→ RECORDS FOR THE TASK:

============

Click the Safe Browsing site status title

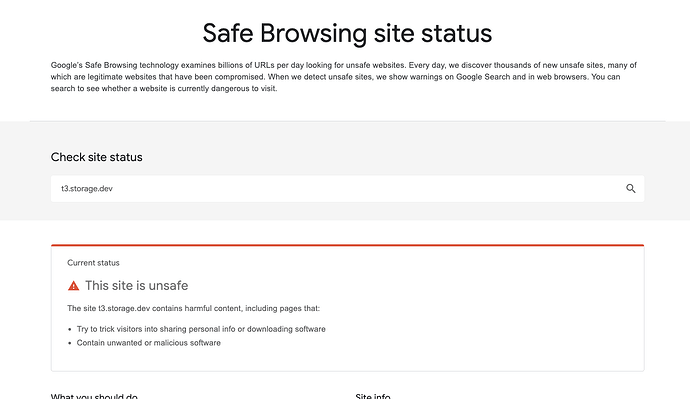click(347, 33)
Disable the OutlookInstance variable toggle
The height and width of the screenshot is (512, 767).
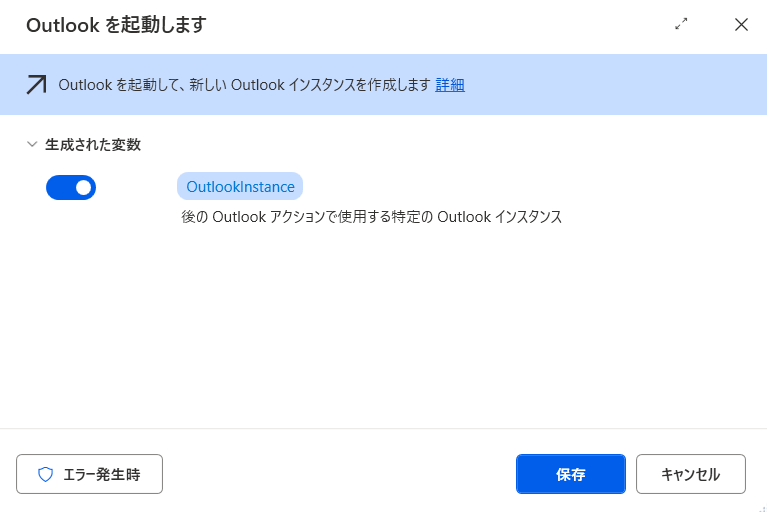(x=71, y=187)
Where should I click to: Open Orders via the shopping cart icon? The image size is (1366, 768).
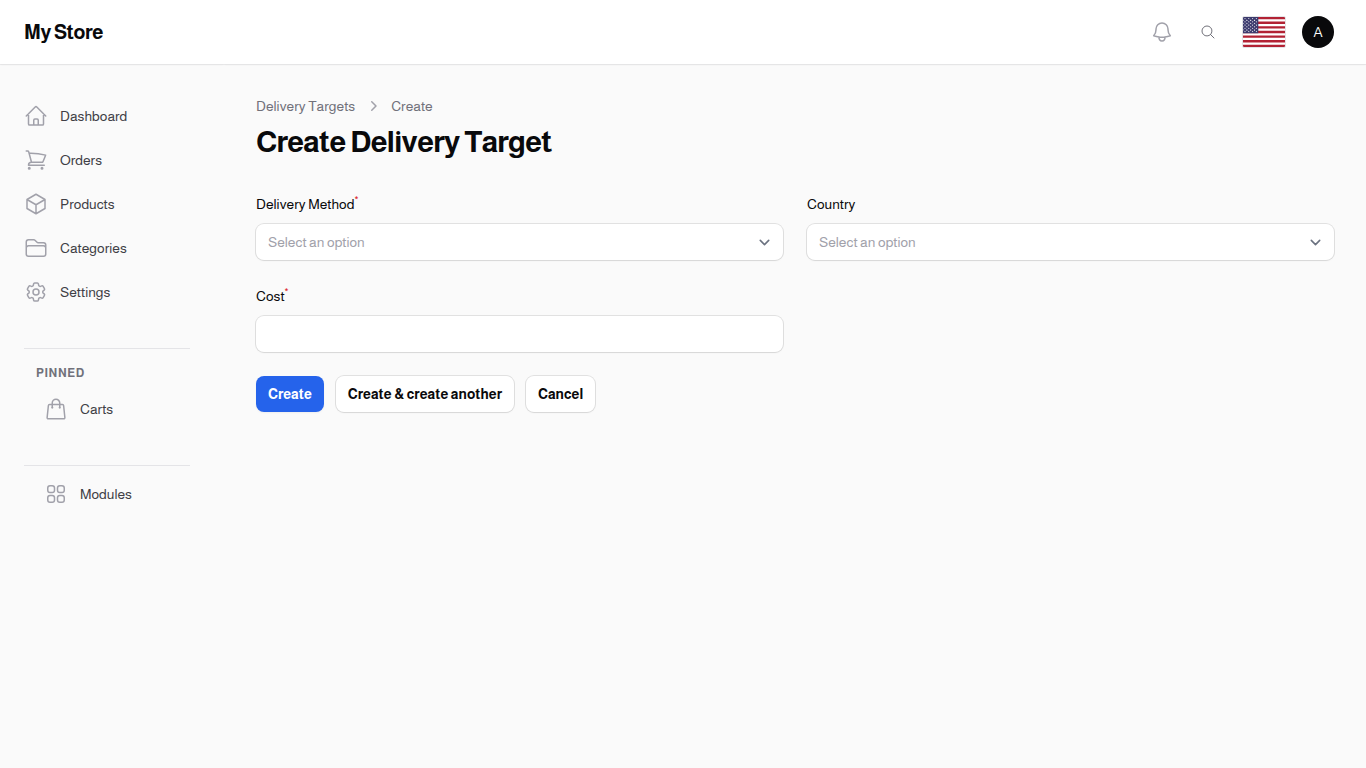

============

→ BRIEF:
Above are the records. Copy exactly, and only, the lines from the line containing "Disable the OutlookInstance variable toggle" through the last one, omitting any pictures.

→ TASK ANSWER:
Disable the OutlookInstance variable toggle
The height and width of the screenshot is (512, 767).
(x=71, y=187)
Where should I click to: Open Orders via the shopping cart icon? The image size is (1366, 768).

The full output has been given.